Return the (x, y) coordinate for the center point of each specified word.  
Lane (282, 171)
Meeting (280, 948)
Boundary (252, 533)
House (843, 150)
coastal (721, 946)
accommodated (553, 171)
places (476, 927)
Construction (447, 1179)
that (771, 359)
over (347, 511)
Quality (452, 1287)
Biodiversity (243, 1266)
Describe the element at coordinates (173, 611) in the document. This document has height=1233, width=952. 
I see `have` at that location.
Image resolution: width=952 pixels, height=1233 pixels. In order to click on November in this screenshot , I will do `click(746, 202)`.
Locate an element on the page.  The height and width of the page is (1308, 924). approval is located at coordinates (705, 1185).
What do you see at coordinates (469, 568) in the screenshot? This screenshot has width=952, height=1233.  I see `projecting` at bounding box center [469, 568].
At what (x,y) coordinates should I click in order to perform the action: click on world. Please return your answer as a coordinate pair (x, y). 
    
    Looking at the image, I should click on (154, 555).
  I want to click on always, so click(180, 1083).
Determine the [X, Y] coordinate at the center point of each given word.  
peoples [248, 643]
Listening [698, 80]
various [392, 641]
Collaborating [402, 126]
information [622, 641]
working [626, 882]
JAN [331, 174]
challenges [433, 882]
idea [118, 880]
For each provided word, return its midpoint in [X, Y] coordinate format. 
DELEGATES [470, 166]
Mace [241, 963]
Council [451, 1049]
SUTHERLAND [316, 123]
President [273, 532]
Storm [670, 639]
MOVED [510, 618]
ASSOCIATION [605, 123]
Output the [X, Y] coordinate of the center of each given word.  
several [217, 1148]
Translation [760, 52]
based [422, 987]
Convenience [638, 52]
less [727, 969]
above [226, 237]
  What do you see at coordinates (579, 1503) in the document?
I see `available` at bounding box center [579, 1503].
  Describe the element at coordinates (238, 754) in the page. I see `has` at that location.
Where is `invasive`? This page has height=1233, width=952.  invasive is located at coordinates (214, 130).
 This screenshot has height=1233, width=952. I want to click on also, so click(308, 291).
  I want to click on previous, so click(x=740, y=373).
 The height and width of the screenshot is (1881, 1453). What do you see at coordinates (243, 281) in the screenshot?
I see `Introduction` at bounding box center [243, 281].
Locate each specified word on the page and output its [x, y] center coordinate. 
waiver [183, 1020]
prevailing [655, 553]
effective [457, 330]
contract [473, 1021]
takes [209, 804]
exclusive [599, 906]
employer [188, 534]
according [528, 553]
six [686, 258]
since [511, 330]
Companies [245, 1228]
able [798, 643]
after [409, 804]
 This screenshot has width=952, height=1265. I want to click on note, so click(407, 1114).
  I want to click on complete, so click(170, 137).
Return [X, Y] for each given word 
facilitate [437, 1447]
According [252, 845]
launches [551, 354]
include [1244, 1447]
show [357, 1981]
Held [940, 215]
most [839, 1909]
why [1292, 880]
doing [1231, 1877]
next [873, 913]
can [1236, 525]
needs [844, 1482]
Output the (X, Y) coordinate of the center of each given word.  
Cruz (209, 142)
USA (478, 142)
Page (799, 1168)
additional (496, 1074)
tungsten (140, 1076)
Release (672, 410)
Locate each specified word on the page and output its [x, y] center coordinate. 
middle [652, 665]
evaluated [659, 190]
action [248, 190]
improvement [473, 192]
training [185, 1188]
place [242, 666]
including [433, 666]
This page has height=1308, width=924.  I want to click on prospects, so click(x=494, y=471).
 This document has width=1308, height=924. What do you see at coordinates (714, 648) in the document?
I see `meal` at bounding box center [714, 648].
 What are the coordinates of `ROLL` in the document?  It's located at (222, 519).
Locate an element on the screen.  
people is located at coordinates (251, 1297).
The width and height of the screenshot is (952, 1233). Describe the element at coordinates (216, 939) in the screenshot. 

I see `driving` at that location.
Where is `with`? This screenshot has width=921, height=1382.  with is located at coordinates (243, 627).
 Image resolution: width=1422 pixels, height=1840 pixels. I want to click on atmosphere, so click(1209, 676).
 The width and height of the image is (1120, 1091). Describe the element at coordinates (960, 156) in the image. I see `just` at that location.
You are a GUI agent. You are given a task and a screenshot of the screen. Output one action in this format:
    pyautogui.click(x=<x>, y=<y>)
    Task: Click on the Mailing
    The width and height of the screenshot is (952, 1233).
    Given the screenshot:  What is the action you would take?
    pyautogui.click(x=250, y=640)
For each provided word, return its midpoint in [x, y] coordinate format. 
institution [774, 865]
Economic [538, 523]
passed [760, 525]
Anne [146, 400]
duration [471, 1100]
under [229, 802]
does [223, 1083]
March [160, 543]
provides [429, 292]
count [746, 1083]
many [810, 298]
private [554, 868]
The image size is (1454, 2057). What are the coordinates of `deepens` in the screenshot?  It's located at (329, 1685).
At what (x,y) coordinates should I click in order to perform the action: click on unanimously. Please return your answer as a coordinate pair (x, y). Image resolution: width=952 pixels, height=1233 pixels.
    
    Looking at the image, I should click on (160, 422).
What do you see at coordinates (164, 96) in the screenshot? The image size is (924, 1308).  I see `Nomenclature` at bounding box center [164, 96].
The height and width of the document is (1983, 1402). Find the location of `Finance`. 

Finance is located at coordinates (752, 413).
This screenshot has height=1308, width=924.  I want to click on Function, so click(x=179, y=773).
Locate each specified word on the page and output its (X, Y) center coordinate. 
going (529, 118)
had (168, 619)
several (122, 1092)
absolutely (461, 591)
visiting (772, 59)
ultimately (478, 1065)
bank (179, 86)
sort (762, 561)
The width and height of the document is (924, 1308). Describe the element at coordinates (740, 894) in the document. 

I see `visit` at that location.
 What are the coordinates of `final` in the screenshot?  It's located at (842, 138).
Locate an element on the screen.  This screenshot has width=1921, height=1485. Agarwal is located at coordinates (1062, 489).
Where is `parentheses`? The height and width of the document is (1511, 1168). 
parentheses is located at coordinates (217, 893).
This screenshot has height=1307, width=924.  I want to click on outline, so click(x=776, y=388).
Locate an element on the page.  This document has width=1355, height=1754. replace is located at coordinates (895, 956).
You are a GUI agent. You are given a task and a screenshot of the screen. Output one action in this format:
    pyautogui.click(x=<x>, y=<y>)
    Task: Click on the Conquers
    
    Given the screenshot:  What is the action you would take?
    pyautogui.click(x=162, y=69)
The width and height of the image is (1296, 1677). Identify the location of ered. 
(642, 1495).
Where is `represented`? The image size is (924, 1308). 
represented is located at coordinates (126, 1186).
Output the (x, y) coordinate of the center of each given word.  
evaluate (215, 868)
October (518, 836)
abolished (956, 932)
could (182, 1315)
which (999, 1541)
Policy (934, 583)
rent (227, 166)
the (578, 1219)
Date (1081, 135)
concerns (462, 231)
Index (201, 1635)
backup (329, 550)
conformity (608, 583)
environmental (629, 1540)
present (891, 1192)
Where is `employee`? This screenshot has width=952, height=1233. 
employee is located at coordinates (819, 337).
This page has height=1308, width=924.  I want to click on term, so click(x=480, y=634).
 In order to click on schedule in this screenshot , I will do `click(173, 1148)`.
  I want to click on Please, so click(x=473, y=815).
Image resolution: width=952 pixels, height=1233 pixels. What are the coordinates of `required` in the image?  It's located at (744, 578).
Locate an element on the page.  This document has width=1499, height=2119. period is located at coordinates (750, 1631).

- _STATED EXERCISE_: Can you reproduce all of the items above word for word, from the first line to the last, without changing anything?

- _THE ANSWER_:
Return the (x, y) coordinate for the center point of each specified word.  
Lane (282, 171)
Meeting (280, 948)
Boundary (252, 533)
House (843, 150)
coastal (721, 946)
accommodated (553, 171)
places (476, 927)
Construction (447, 1179)
that (771, 359)
over (347, 511)
Quality (452, 1287)
Biodiversity (243, 1266)
Describe the element at coordinates (173, 611) in the document. This document has height=1233, width=952. 
I see `have` at that location.
Image resolution: width=952 pixels, height=1233 pixels. In order to click on November in this screenshot , I will do `click(746, 202)`.
Locate an element on the page.  The height and width of the page is (1308, 924). approval is located at coordinates (705, 1185).
What do you see at coordinates (469, 568) in the screenshot? This screenshot has width=952, height=1233.  I see `projecting` at bounding box center [469, 568].
At what (x,y) coordinates should I click in order to perform the action: click on world. Please return your answer as a coordinate pair (x, y). 
    
    Looking at the image, I should click on (154, 555).
  I want to click on always, so click(180, 1083).
Determine the [X, Y] coordinate at the center point of each given word.  
peoples [248, 643]
Listening [698, 80]
various [392, 641]
Collaborating [402, 126]
information [622, 641]
working [626, 882]
JAN [331, 174]
challenges [433, 882]
idea [118, 880]
For each provided word, return its midpoint in [X, Y] coordinate format. 
DELEGATES [470, 166]
Mace [241, 963]
Council [451, 1049]
SUTHERLAND [316, 123]
President [273, 532]
Storm [670, 639]
MOVED [510, 618]
ASSOCIATION [605, 123]
Output the [X, Y] coordinate of the center of each given word.  
several [217, 1148]
Translation [760, 52]
based [422, 987]
Convenience [638, 52]
less [727, 969]
above [226, 237]
  What do you see at coordinates (579, 1503) in the document?
I see `available` at bounding box center [579, 1503].
  Describe the element at coordinates (238, 754) in the page. I see `has` at that location.
Where is `invasive`? This page has height=1233, width=952.  invasive is located at coordinates (214, 130).
 This screenshot has height=1233, width=952. I want to click on also, so click(308, 291).
  I want to click on previous, so click(x=740, y=373).
 The height and width of the screenshot is (1881, 1453). What do you see at coordinates (243, 281) in the screenshot?
I see `Introduction` at bounding box center [243, 281].
Locate each specified word on the page and output its [x, y] center coordinate. 
waiver [183, 1020]
prevailing [655, 553]
effective [457, 330]
contract [473, 1021]
takes [209, 804]
exclusive [599, 906]
employer [188, 534]
according [528, 553]
six [686, 258]
since [511, 330]
Companies [245, 1228]
able [798, 643]
after [409, 804]
 This screenshot has width=952, height=1265. I want to click on note, so click(407, 1114).
  I want to click on complete, so click(170, 137).
Return [X, Y] for each given word 
facilitate [437, 1447]
According [252, 845]
launches [551, 354]
include [1244, 1447]
show [357, 1981]
Held [940, 215]
most [839, 1909]
why [1292, 880]
doing [1231, 1877]
next [873, 913]
can [1236, 525]
needs [844, 1482]
Output the (X, Y) coordinate of the center of each given word.  
Cruz (209, 142)
USA (478, 142)
Page (799, 1168)
additional (496, 1074)
tungsten (140, 1076)
Release (672, 410)
Locate each specified word on the page and output its [x, y] center coordinate. 
middle [652, 665]
evaluated [659, 190]
action [248, 190]
improvement [473, 192]
training [185, 1188]
place [242, 666]
including [433, 666]
This page has height=1308, width=924.  I want to click on prospects, so click(x=494, y=471).
 This document has width=1308, height=924. What do you see at coordinates (714, 648) in the document?
I see `meal` at bounding box center [714, 648].
 What are the coordinates of `ROLL` in the document?  It's located at (222, 519).
Locate an element on the screen.  
people is located at coordinates (251, 1297).
The width and height of the screenshot is (952, 1233). Describe the element at coordinates (216, 939) in the screenshot. 

I see `driving` at that location.
Where is `with`? This screenshot has width=921, height=1382.  with is located at coordinates (243, 627).
 Image resolution: width=1422 pixels, height=1840 pixels. I want to click on atmosphere, so click(1209, 676).
 The width and height of the image is (1120, 1091). Describe the element at coordinates (960, 156) in the image. I see `just` at that location.
You are a GUI agent. You are given a task and a screenshot of the screen. Output one action in this format:
    pyautogui.click(x=<x>, y=<y>)
    Task: Click on the Mailing
    The width and height of the screenshot is (952, 1233).
    Given the screenshot:  What is the action you would take?
    pyautogui.click(x=250, y=640)
For each provided word, return its midpoint in [x, y] coordinate format. 
institution [774, 865]
Economic [538, 523]
passed [760, 525]
Anne [146, 400]
duration [471, 1100]
under [229, 802]
does [223, 1083]
March [160, 543]
provides [429, 292]
count [746, 1083]
many [810, 298]
private [554, 868]
The image size is (1454, 2057). What are the coordinates of `deepens` in the screenshot?  It's located at (329, 1685).
At what (x,y) coordinates should I click in order to perform the action: click on unanimously. Please return your answer as a coordinate pair (x, y). Image resolution: width=952 pixels, height=1233 pixels.
    
    Looking at the image, I should click on (160, 422).
What do you see at coordinates (164, 96) in the screenshot? The image size is (924, 1308).  I see `Nomenclature` at bounding box center [164, 96].
The height and width of the document is (1983, 1402). Find the location of `Finance`. 

Finance is located at coordinates (752, 413).
This screenshot has height=1308, width=924.  I want to click on Function, so click(x=179, y=773).
Locate each specified word on the page and output its (X, Y) center coordinate. 
going (529, 118)
had (168, 619)
several (122, 1092)
absolutely (461, 591)
visiting (772, 59)
ultimately (478, 1065)
bank (179, 86)
sort (762, 561)
The width and height of the document is (924, 1308). Describe the element at coordinates (740, 894) in the document. 

I see `visit` at that location.
 What are the coordinates of `final` in the screenshot?  It's located at (842, 138).
Locate an element on the screen.  This screenshot has width=1921, height=1485. Agarwal is located at coordinates (1062, 489).
Where is `parentheses`? The height and width of the document is (1511, 1168). 
parentheses is located at coordinates (217, 893).
This screenshot has height=1307, width=924.  I want to click on outline, so click(x=776, y=388).
Locate an element on the page.  This document has width=1355, height=1754. replace is located at coordinates (895, 956).
You are a GUI agent. You are given a task and a screenshot of the screen. Output one action in this format:
    pyautogui.click(x=<x>, y=<y>)
    Task: Click on the Conquers
    
    Given the screenshot:  What is the action you would take?
    pyautogui.click(x=162, y=69)
The width and height of the image is (1296, 1677). Identify the location of ered. 
(642, 1495).
Where is `represented`? The image size is (924, 1308). 
represented is located at coordinates (126, 1186).
Output the (x, y) coordinate of the center of each given word.  
evaluate (215, 868)
October (518, 836)
abolished (956, 932)
could (182, 1315)
which (999, 1541)
Policy (934, 583)
rent (227, 166)
the (578, 1219)
Date (1081, 135)
concerns (462, 231)
Index (201, 1635)
backup (329, 550)
conformity (608, 583)
environmental (629, 1540)
present (891, 1192)
Where is `employee`? This screenshot has width=952, height=1233. 
employee is located at coordinates (819, 337).
This page has height=1308, width=924.  I want to click on term, so click(x=480, y=634).
 In order to click on schedule in this screenshot , I will do `click(173, 1148)`.
  I want to click on Please, so click(x=473, y=815).
Image resolution: width=952 pixels, height=1233 pixels. What are the coordinates of `required` in the image?  It's located at (744, 578).
Locate an element on the page.  This document has width=1499, height=2119. period is located at coordinates (750, 1631).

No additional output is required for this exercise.